Civil War Again (1945-49)

The readings for this topic deal with aspects of the Nationalist (Guomingdang) government after the war against Japan was over. During the Anti-Japanese War (1937-1945), the Nationalists and Communists entered a "United Front," where they temporarily allied to fight the Japanese. As soon as the war against Japan was over, conflicts between the Nationalists and the Communists resumed.

Because of the tremendous corruption of the Nationalist government, the United States hesitated in supporting the Nationalists right away. Instead, the Truman administration, and the Roosevelt administration before it, probed into the possibility of mediating between the Nationalists and Communists and a coalition government. In fact, during the war, the U.S. government had already probed into the possibility of cooperating with the Communists by sending to Yanan a group of American military advisers and State Department experts on China, called Dixie Mission (1944-47). American military advisers also helped train the military skills of the Chinese Communists. Once the anti-Japanese war was over, Presidents Franklin Roosevelt and Harry Truman sent first Patrick Hurley, then George Marshall, to broker the relationship between the Nationalists and Communists. Truman was known for his anti-Communist stance. But even he refused to lean completely to the side of the Nationalists, showing his disgust with Nationalist ineptitude and corruption. Ultimately, as George Marshall mentioned in his statement (Spence, 18.2), the Communists and Nationalists refused to reconcile with each other. Both were afraid compromise between the two parties would mean giving up too much what they currently had.

The Nationalist government was also faced with mounting pressure from many Chinese intellectuals who called for end to civil war and a peaceful coalition government. One of the most noticeable sources of protest was the National Southwestern Associated University, located in Kunming, Yunnan Province, southwestern China (close to southeast Asia). The National Southwestern Associated University consisted of students and faculty members of three prestigious universities, National Tsinghua University, National Peking University, and Private Nankai University, evacuated from Beijing and Tianjin, two northern cities because of the Japanese invasion, to the remote southwest that was not occupied by the Japanese. Two graduates from the university, Yang Zhenning and Li Zhengdao, later went to study in the United States and eventually won the Nobel Prize for Physics. Some faculty members were politically active. The majority of the faculty members were not Communists, but they wanted a cessation of war after Japan was defeated. Many other intellectuals in one way or another associated with the university were also working hard to forge a new united front of peace between the Nationalists and Communists. One of them, Li Gongpu, a veteran Nationalist who had participated in the Northern Expedition (1926-28), who had studied in the U.S. (1927-30) after the Nationalists split with the Communists, and who became a progressive journal editor after his return to Shanghai in 1930, because of his vocal support to forge a Nationalist-Communist alliance, was gunned down by Nationalists in July 1946. Four days later, after his funeral, his friend Wen Yiduo, professor of Chinese literature at Tsinghua University, because of his criticism of the autocracy of the Nationalist government, was gunned down right after he stepped out of Li's funeral. Both assassinations took place during George Marshall's mediation trip in China. Many American institutions called for ending U.S. economic support to the Nationalist government after learning the assassinations.

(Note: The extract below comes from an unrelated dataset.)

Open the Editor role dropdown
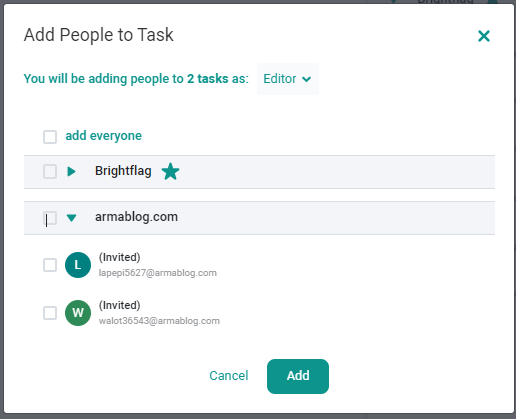 tap(288, 79)
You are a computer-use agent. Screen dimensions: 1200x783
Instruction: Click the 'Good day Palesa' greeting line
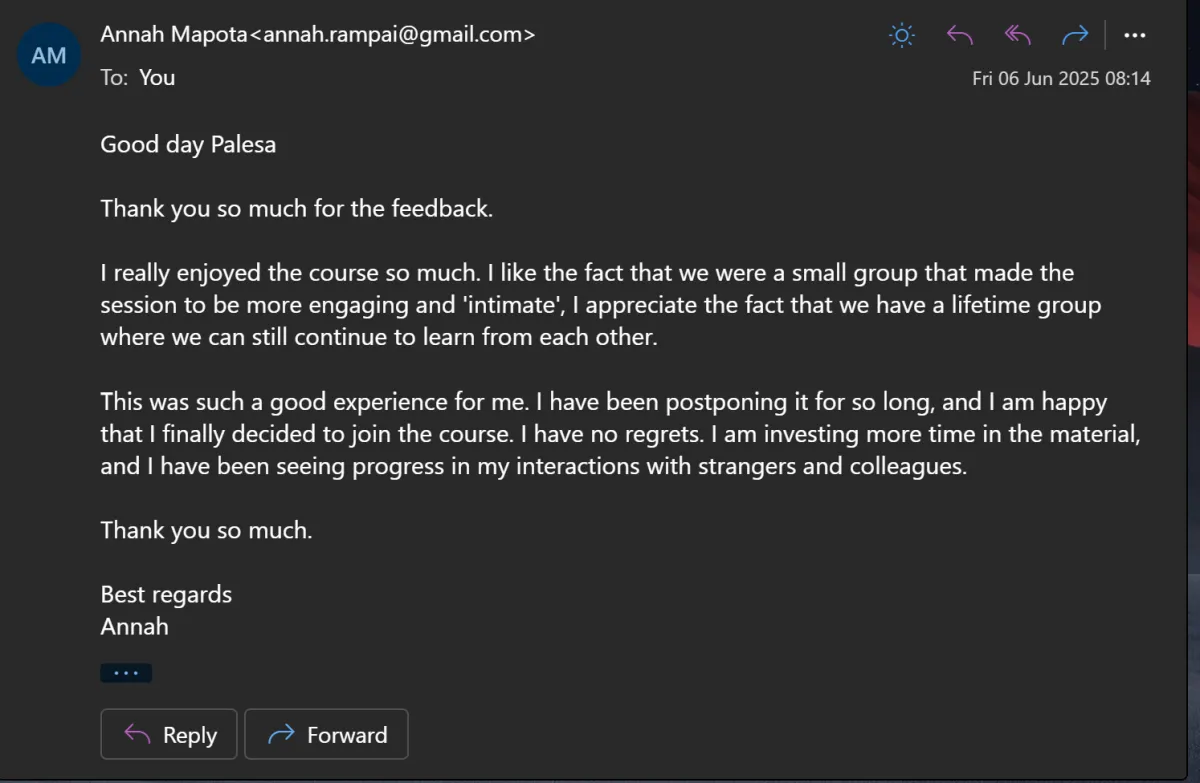[x=188, y=144]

On the part of the Communists, they were equally insistent that they would not compromise with the Nationalists. Perhaps Mao could not forget how the Nationalists purged the Communists on those bloody days/nights of April and May of 1927 and how, after the Communists evacuated to the Jinggang Mountains in Jiangxi Province and started guerrilla warfare, his own wife and three children were arrested by the local warlord of Hunan Province, with his wife eventually beheaded, and his three children wandering as orphans. He was able to recover only two of them, with one of the two mentally traumatized. Civil war started. The Communists, because of the popular support they received from land they recovered from the Japanese in northern China (including in Manchuria), quickly, though after some bloody large scale battles, took over half of China. 

In January 1949, Chiang Kaishek feigned resigning from his presidency to dodge criticism of his presidency. Li Zongren, one of his colleagues, became the interim president. Chiang used his time off to busy prepare for the removal of his government to Taiwan, a Chinese island province about 100 miles off the southern Chinese coast. The battle of Nanjing of April 1949 was the last major battle between the Communists and Nationalists, because being the capital of the Nationalist government, Nanjing was the most fortified Chinese city in southern China. By then the majority of the Nationalist troops had already moved to Taiwan, made possible with American transportation. Even though his support to the Nationalists was reluctant, in principle President Truman felt he was obliged to support a "republican" regime against its encroaching Communist opponents.

Nationalist policies after 1945 were further jeopardized by the loss of financial control (at least partly because of money spent on crushing the Communists). Skyrocketing inflation in 1947-1949, and corresponding maltreatment of Nationalist soldiers, many of whom died of starvation and lacked proper winter clothes, led to large numbers of Nationalist defection to the Communist side, low Nationalist morale, and popular support to the Communists. The Communists officially declared their victory as the government of China on Oct.1, 1949, and redesignated Beijing as the Chinese capital.